For centuries, women have been wearing garments that were designed to retain, shape or support their breasts. Some did the job, some didn’t. And if you look at sketches of the contraptions our ancestors wore, you will quickly become thankful for the options we have today.
The Uncomfortable Corset
The bra as we know it has evolved from corsets stiffened with whale backbones and steel rods that were tightened with laces and pulleys. These devices not only restrained or enhanced breasts, depending on the era, they also were known to simultaneously squeeze the size of an adult woman’s waist to an unnatural and unhealthy 13 inches or less. Yikes!
We must all give thanks to a woman named Mary Phelps Jacob, who in 1913 was headed to a social event. She bought a silky, sheer evening gown to wear, but the lines of her whale-bone corset were visible through the dress.

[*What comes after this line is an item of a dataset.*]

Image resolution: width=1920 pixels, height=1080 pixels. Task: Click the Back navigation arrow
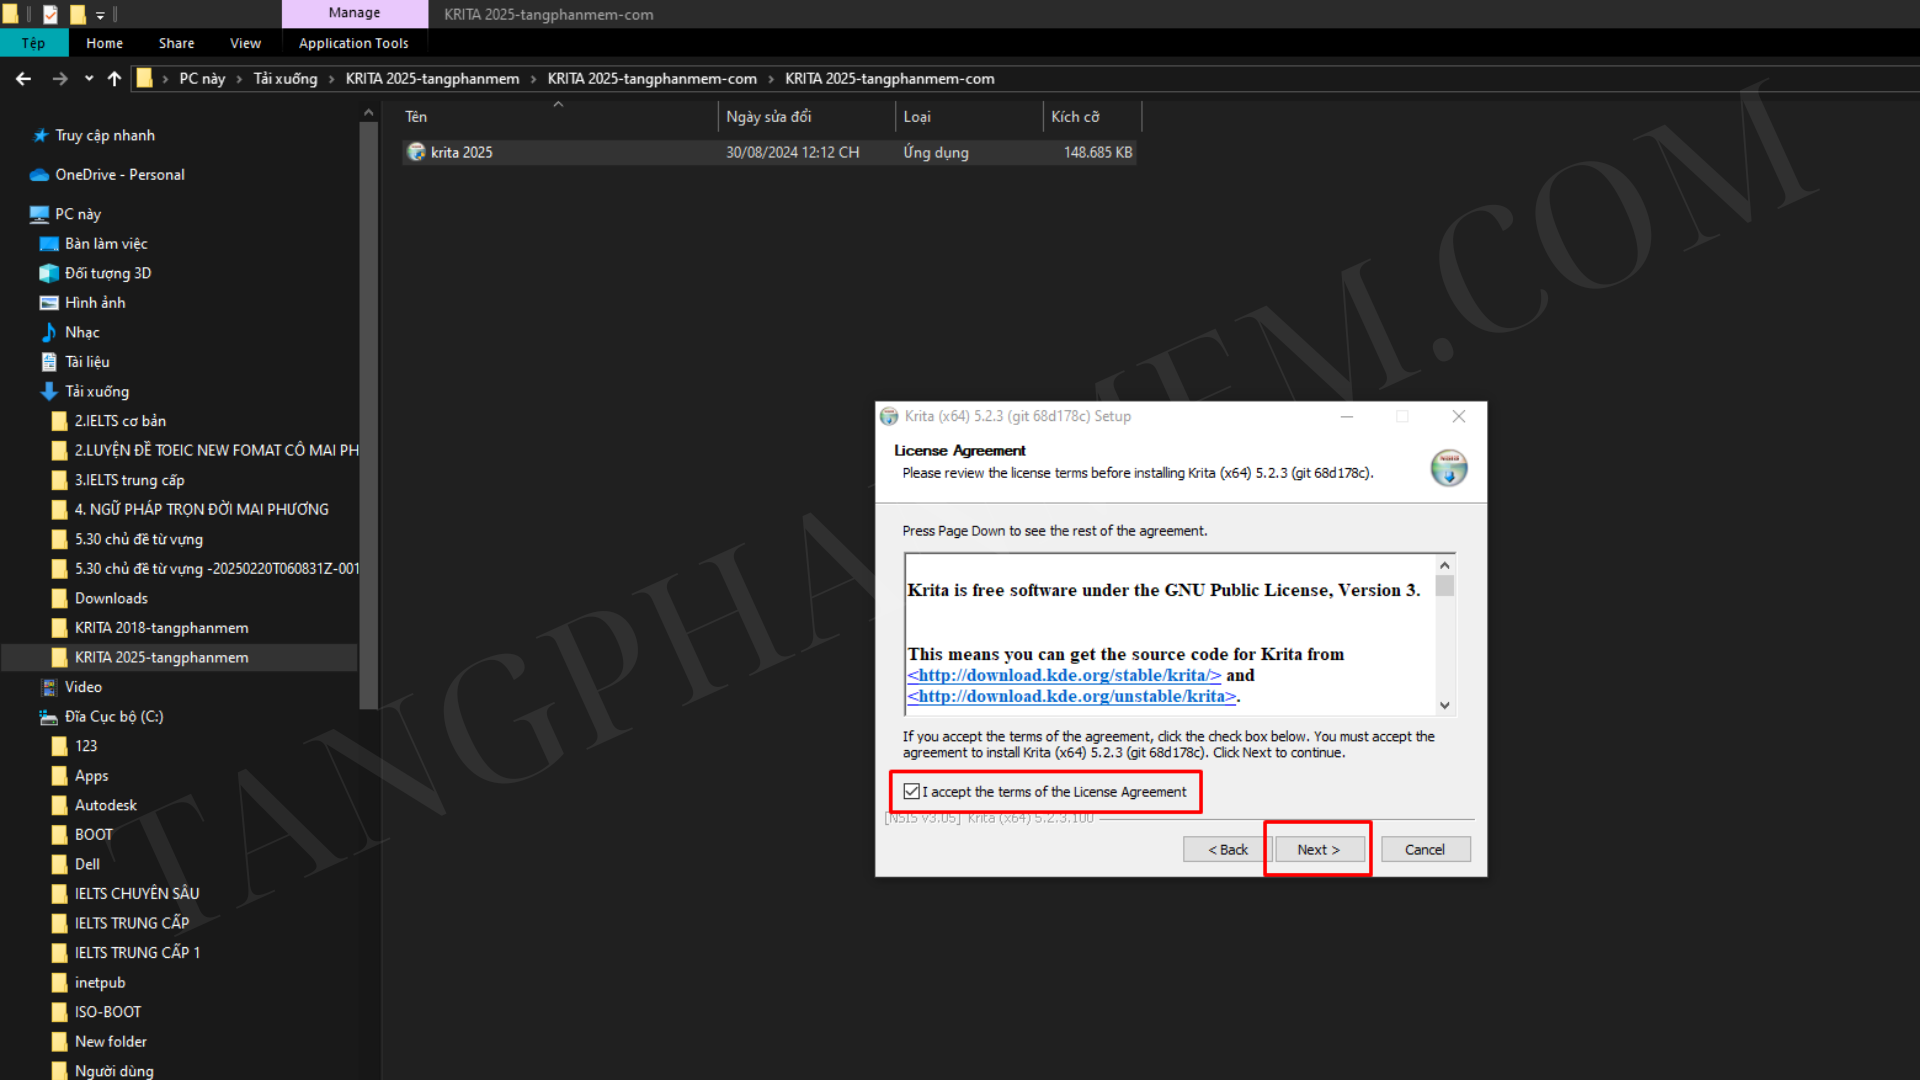pyautogui.click(x=23, y=79)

So, as the story goes, “two silk handkerchiefs and some pink ribbon later,” Mary had designed an alternative to the corset.
The Rise of the Brassiere
Mary’s new design for the brassiere (derived from the French word for upper arm) was a hit and complemented the fashions at the time. She had the design patented in 1914, but the socialite did not enjoy running a business, so she sold her patent for a light weight, soft garment to the Warner Brothers Corset Co. in Bridgeport, Conn., for $1,500. During the next 30 years, Warner Brothers Corset Co. reportedly made more than $15 million from the patent.
In the early 1930s, designers began creating bras with “cups,” and in the mid-1930s, U.S. designers introduced bras with different cup sizes A, B, C and D. Starting to sound familiar?

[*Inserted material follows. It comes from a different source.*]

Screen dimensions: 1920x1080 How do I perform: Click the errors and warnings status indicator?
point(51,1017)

It’s worth noting that there was an actual shortage of bras in the 1940s, due to the wars. Women had to order bras and wait until manufacturers could get fabric to make them. If they couldn’t wait, women often made their own bras using parachute silk or satin taken from their wedding dress.
It’s hard to believe how far we’ve come. Bras are now available in any style, shape and color you can imagine, and you can buy them at almost any store you enter. Kinder, gentler corset-style bras are still available and popular for brides and special occasions, like prom.
We’re lucky in so many ways, and we often take things for granted. That’s why we must remember that even though we still “suffer for fashion,” at least we don’t have to use laces and pulleys to tighten a whale-bone corset every day before we head out the door. And we can thank Mary Phelps Jacob for that one.